The findings challenge the Scarr-Rowe model, as genetic effects were not suppressed in less advantaged environments but rather magnified in lower-performing schools. This suggests that simply improving school quality across the board might not suffice to reduce achievement gaps linked to EA-PGI. The study emphasizes that the effects of EA-PGI and school quality cannot be considered independently. The significant school-level interaction highlights the importance of focusing on school-level interventions to address achievement inequalities. Because the interaction was latent, future studies should investigate specific aspects of schools that might explain these differences. The fact that measured school covariates did not account for the observed interaction underscores the need to better understand the underlying characteristics of schools that moderate genetic influence on academic achievement. The minimal impact of residential environments suggests that addressing neighborhood-level factors might not effectively reduce achievement gaps.

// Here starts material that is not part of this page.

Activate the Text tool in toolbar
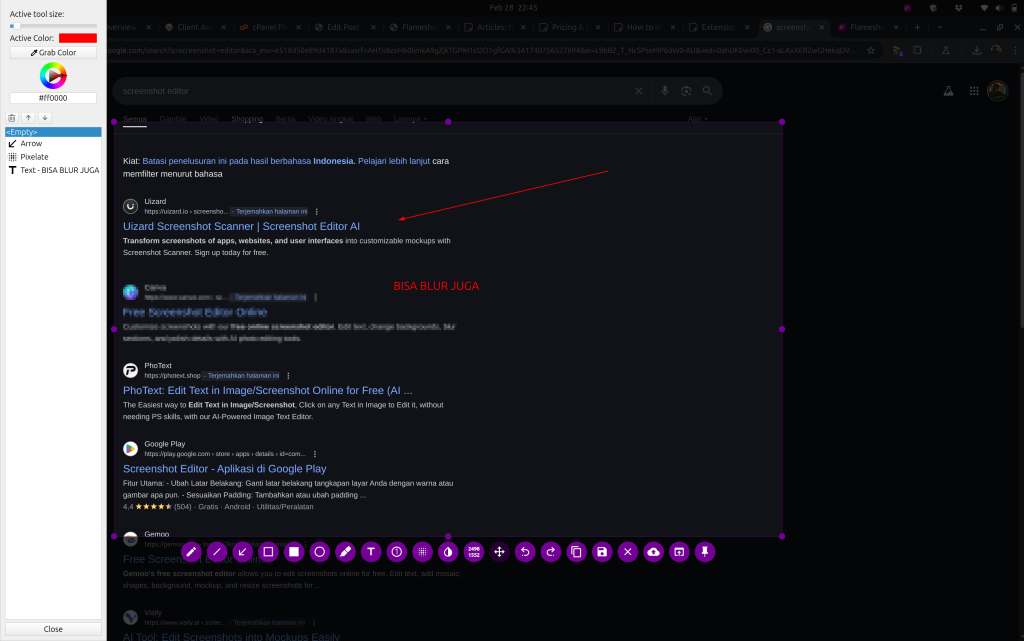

This study reveals a significant interaction between students' EA-PGI and school effects on educational attainment. Higher-performing schools provide a compensatory effect, particularly benefitting students with lower EA-PGI. Residential factors play a minimal role. Future research should focus on identifying specific school-level factors that modulate the influence of genetic predispositions on achievement. This comprehensive approach, integrating genetic and environmental data, provides valuable insights into the complex interplay of factors influencing educational achievement and offers guidance for policy interventions.

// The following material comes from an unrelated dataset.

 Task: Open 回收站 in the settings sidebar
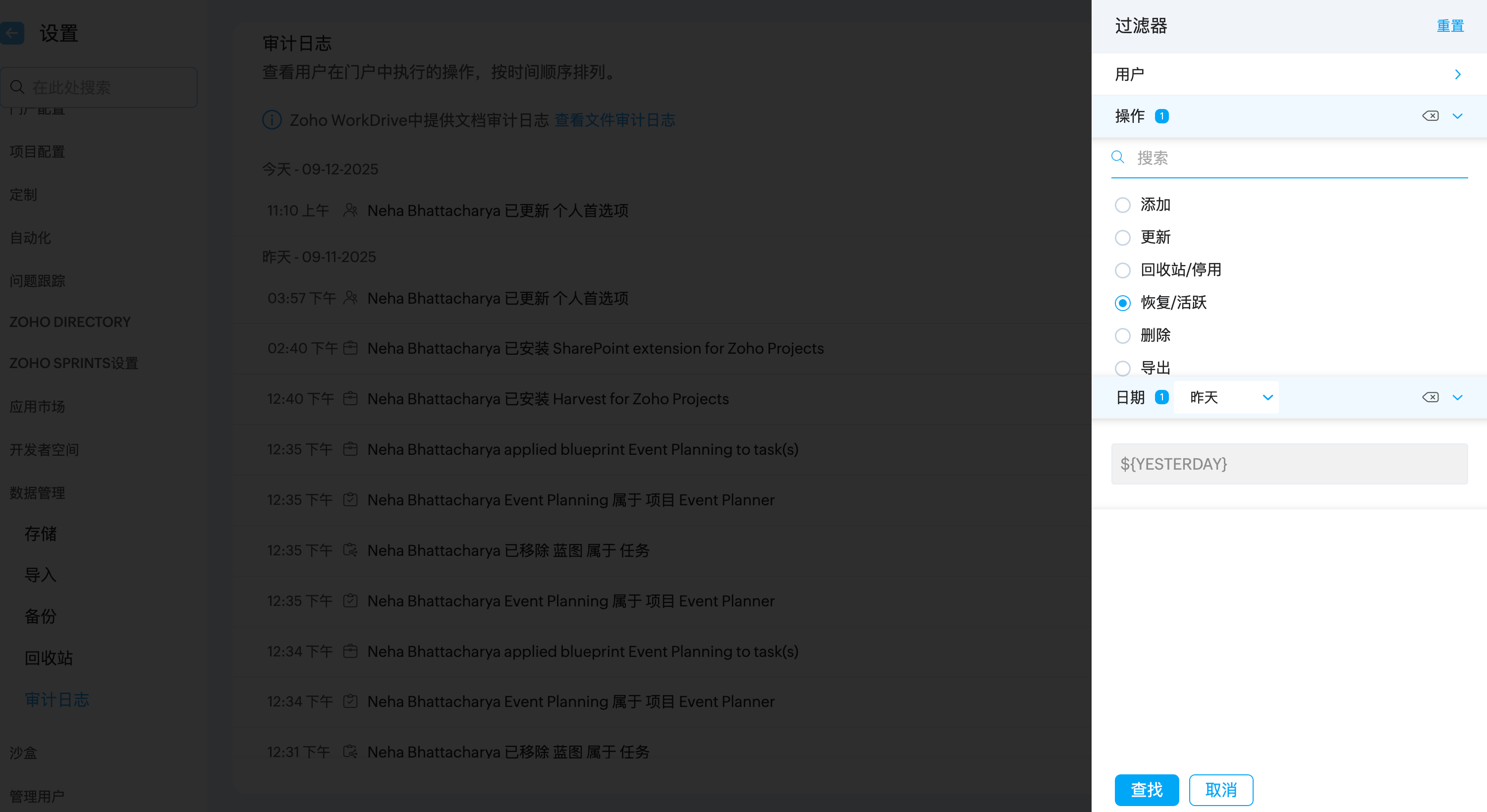pyautogui.click(x=49, y=658)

The study's generalizability is limited by the inclusion of only participants of European ancestry and potential non-random participation in the MoBa cohort. The current EA-PGI may not capture the full genetic component of educational attainment, and EA-PGIs were based on data pooled across contexts, potentially not reflecting the heritable components most sensitive to school and residential differences. While the study controlled for passive gene-environment correlation, active gene-environment correlation might remain, although this was mitigated by the absence of selective schools in Norway. The study primarily focuses on elementary and middle school; the effects may differ at the high school level.